24 Oct 2018

Simon Over back for all Russian programme with Dunedin Symphony Orchestra

From Upbeat, 1:05 pm on 24 October 2018

This weekend Dunedin Symphony Orchestra welcomes back Simon Over, its London-based Principal Guest Conductor, to conduct an all-Russian programme.

Wellington Pianist Jian Liu will play Rachmaninov’s second piano concerto and the concert concludes with Tchaikovsky’s fourth symphony.

Simon Over has been conducting the DSO for the best part of a decade coming over from the UK for the sheer pleasure of working with the DSO, who he describes as a wonderful group of people from all walks of life.

He became involved in classical music at primary school when he was stimulated to dance when he heard “Morning” from the Peer Gynt suite. After that he used to pretend to conduct and soon took up the organ at his local church.

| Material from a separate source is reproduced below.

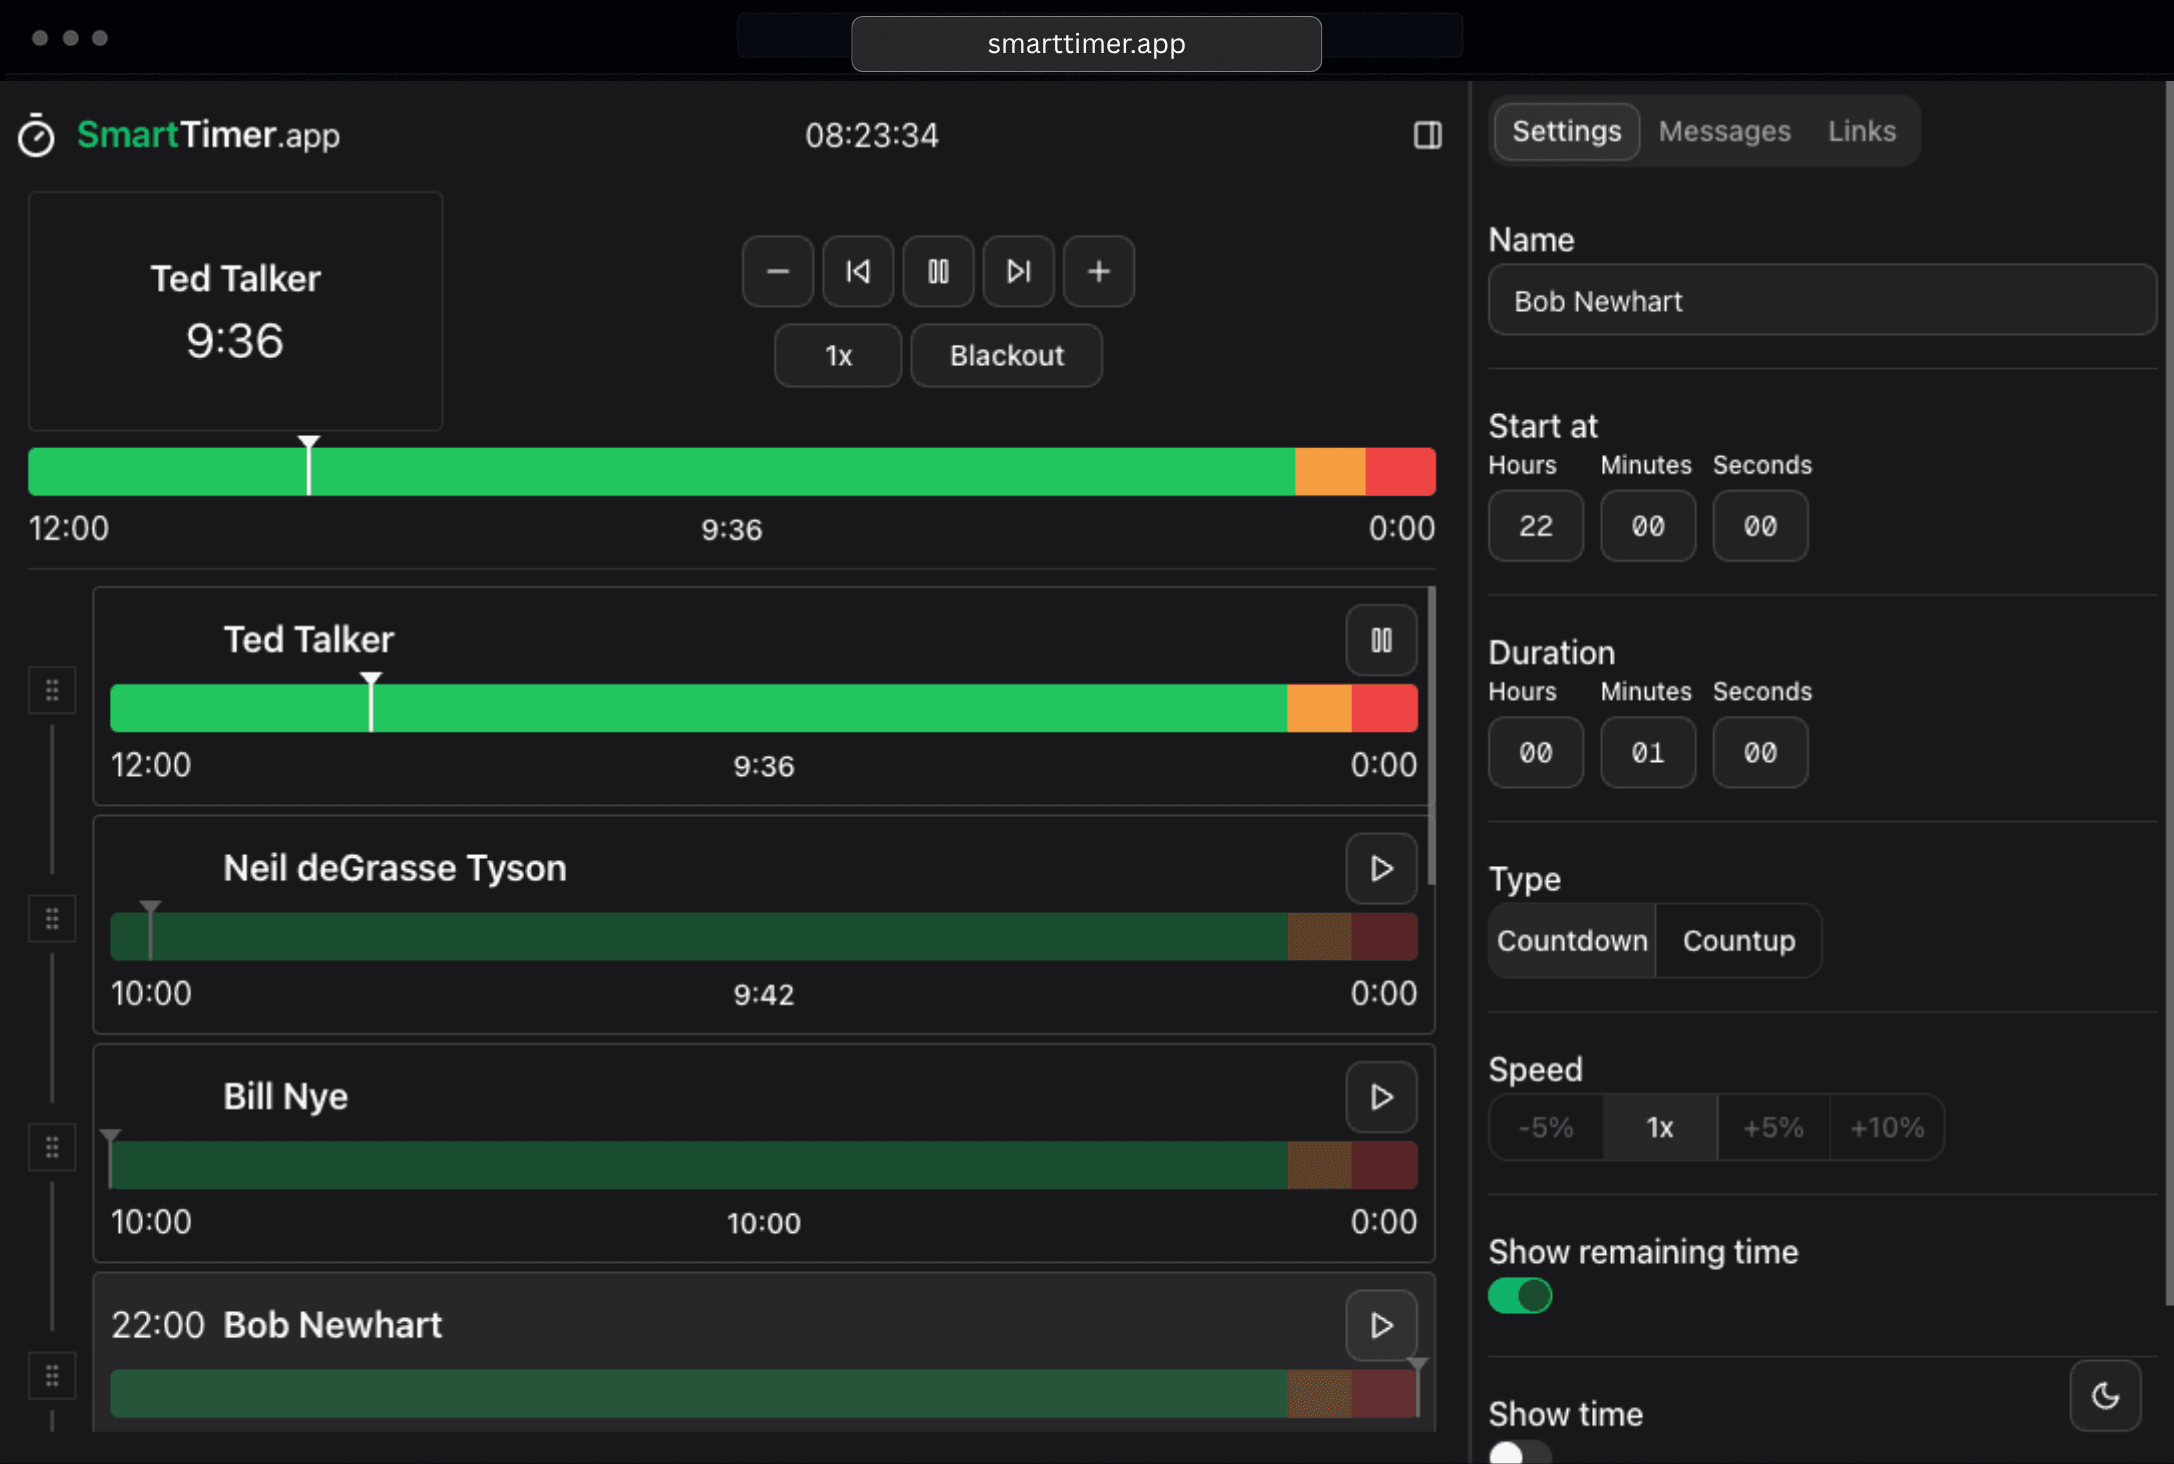Image resolution: width=2174 pixels, height=1464 pixels.
Task: Pause the Ted Talker timer in list
Action: [1381, 640]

By the time he was fourteen he had his own choir made up of singers aged from eight to eighty, and was earning a hundred pounds on a Saturday playing for weddings.

For ten years Simon was Director of Music at St Margaret’s Church in the Palace of Westminster, where he played organ for major events, weddings, and other ceremonies.

St Margaret’s Church in the Palace of Westminster

St Margaret’s Church in the Palace of Westminster Photo: Graeme McLean

He also got to know quite a few politicians which lead to Simon establishing the Parliament choir made up of members of both the House of Lords and Commons and all the staff who work at Westminster.

Over says it’s especially rewarding because he sees politicians always up against it,  arriving at rehearsals with their shoulders all hunched up but by the time they’ve been singing for a while they’re all relaxed.

“They are really happy to focus on Bach, Handel or Mozart or something, and to be told what to do and not be worrying about putting a foot wrong.”  

After his concert on Saturday with the DSO, Simon Over flies back to London for a concert with the Parliament Choir  to commemorate the 1918 Armistice, where his choir will be joined by choirs from German and Italy all coming together to sing Mozart’s C  Minor Mass.

The Parliament Choir of Westminster

The Parliament Choir of Westminster Photo: Supplied

The concert is sold out many times over and as he puts it ironically, “With Brexit coming to a head this is a soft type of diplomacy via music, for once all singing from the same hymn sheet.”

What he loves about the choir is “you have both Houses, all parties, the staff of the palace, cleaners, the police, all the people who keep the place going, all meeting as equals. Music does this binding together like nothing else.”

When Creative NZ called for people to apply for funding for ideas to commemorate the centenary of World War One, the Dunedin Symphony Orchestra asked Anthony Ritchie to write a work for choir and orchestra and he wrote “Gallipoli to the Somme.”

Gallipoli to the Somme concert

Gallipoli to the Somme concert Photo: Dunedin Symphony Orchestra

The work has now been performed both in Dunedin with the City Choir and also in the UK by the Parliament Choir and Simon says each performance has moved people deeply.

“There were many tears to be wiped away by the end of the work which taps into the memoir of Otago soldier Alexander Aitken, who played his violin while fighting at the Somme.”

Anthony Ritchie

Anthony Ritchie Photo: Gareth Watkins / Lilburn Trust / Wallace Arts Trust

On Saturday Simon Over conducts the Dunedin Symphony Orchestra playing Rachmaninov’s second piano concerto and Tchaikovsky’s fourth symphony. The music takes the listener on an emotional roller-coaster journey: pain and despair at one extreme, soaring ecstasy at the other, traits typical of the Russian late-Romantic tradition.

Simon is looking forward to working with pianist Jian Lui who will play the Rachmaninov concerto. He says he believes in giving the soloist the opportunity to do what he feels is best, rather than being too prescriptive or autocratic.